Литмир - Электронная Библиотека

Вывод: направить ее, дать ей зрение.

Непонятно. Махно, что ли, дал зрение этой силе?

 – Ничего он ей не дал, – так в одной из бесед со мной заметил, поморщившись, Бартини. – Он сам ослеп и кончил, как и должен был кончить при любом временном развороте событий. Но махновщина, общественный настрой на нее – это явление, и стабильное, при всей его гнусности. Следовательно, не командовать, а направлять! – вот, по-моему, чему тогда научился Гроховский. Объединять, направляя, и непременно видеть, кого и куда зовешь.

Эту человеческую задачу – правильным ли, нет ли был путь к ней – Гроховский считал впоследствии своей главной задачей уже как руководителя большого коллектива. Решая ее, он и вырос. Здесь, говорил Урлапов, и секрет его обаяния или, как это еще называл М.Н. Каминский, того «плена доверия», когда ты чувствуешь, что от тебя ждут больших дел, и не можешь не оправдать это доверие.
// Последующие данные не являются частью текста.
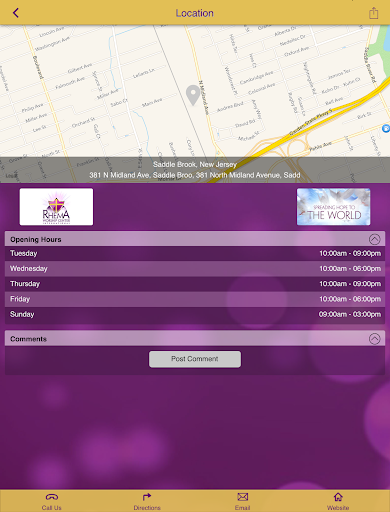Viewport: 390px width, 512px height.
Task: Tap the Comments header label
Action: pos(28,339)
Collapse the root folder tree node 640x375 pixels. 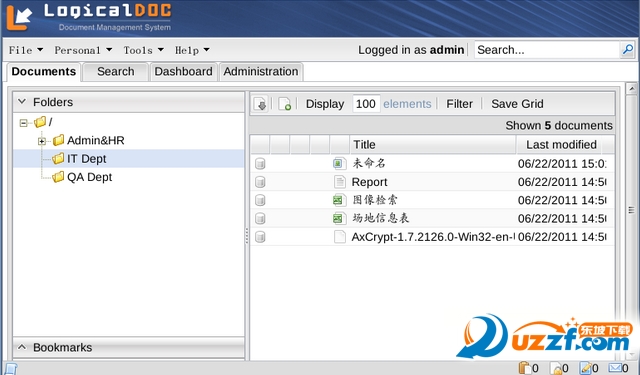click(24, 122)
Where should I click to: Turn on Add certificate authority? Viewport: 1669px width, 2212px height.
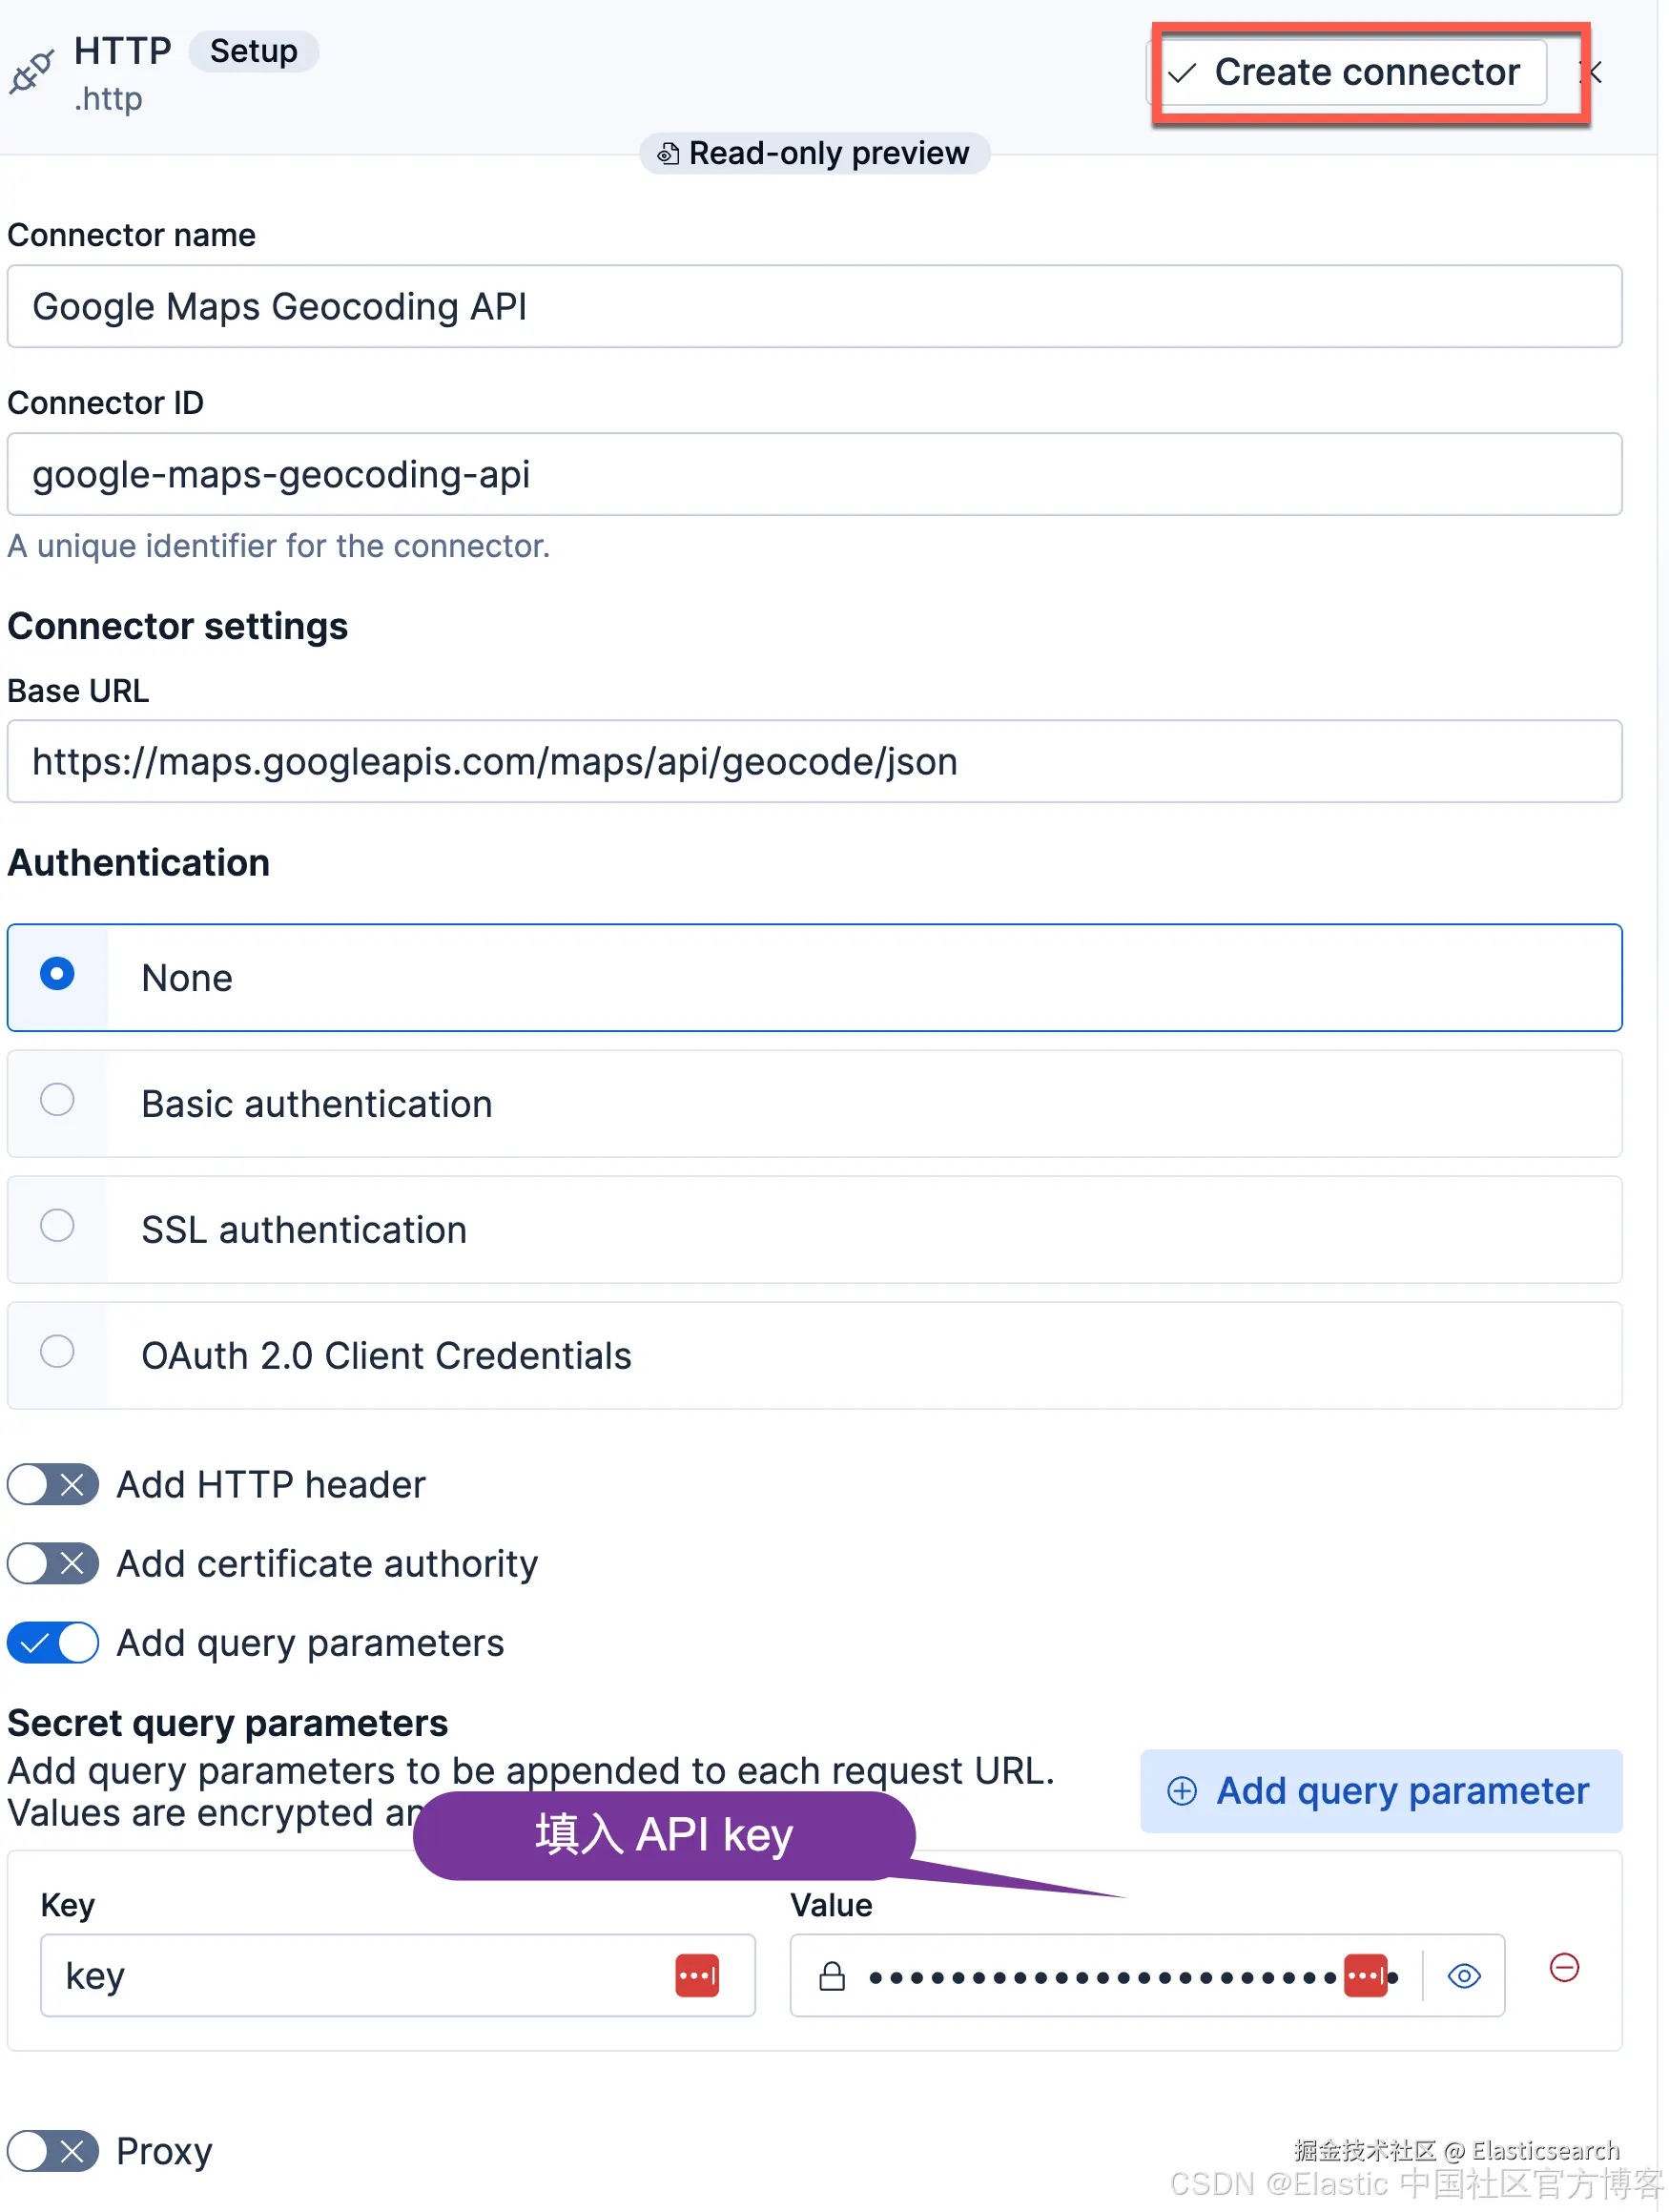[x=53, y=1563]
А больше всего, в первую очередь Гроховский надеялся на молодежь. Как в старину самой свободолюбивой, самой предприимчивой частью народа было казачество, так в наше время – молодежь. В 1931 году Гроховский был почетным гостем на IX съезде ВЛКСМ. «Вы первым в стране создали молодежное конструкторское бюро, – сказал ему там генеральный секретарь ЦК комсомола А. В. Косарев. – Члены ЦК считают это немалым вкладом в работу комсомола. Увидите, ваш почин в авиации мы значительно расширим».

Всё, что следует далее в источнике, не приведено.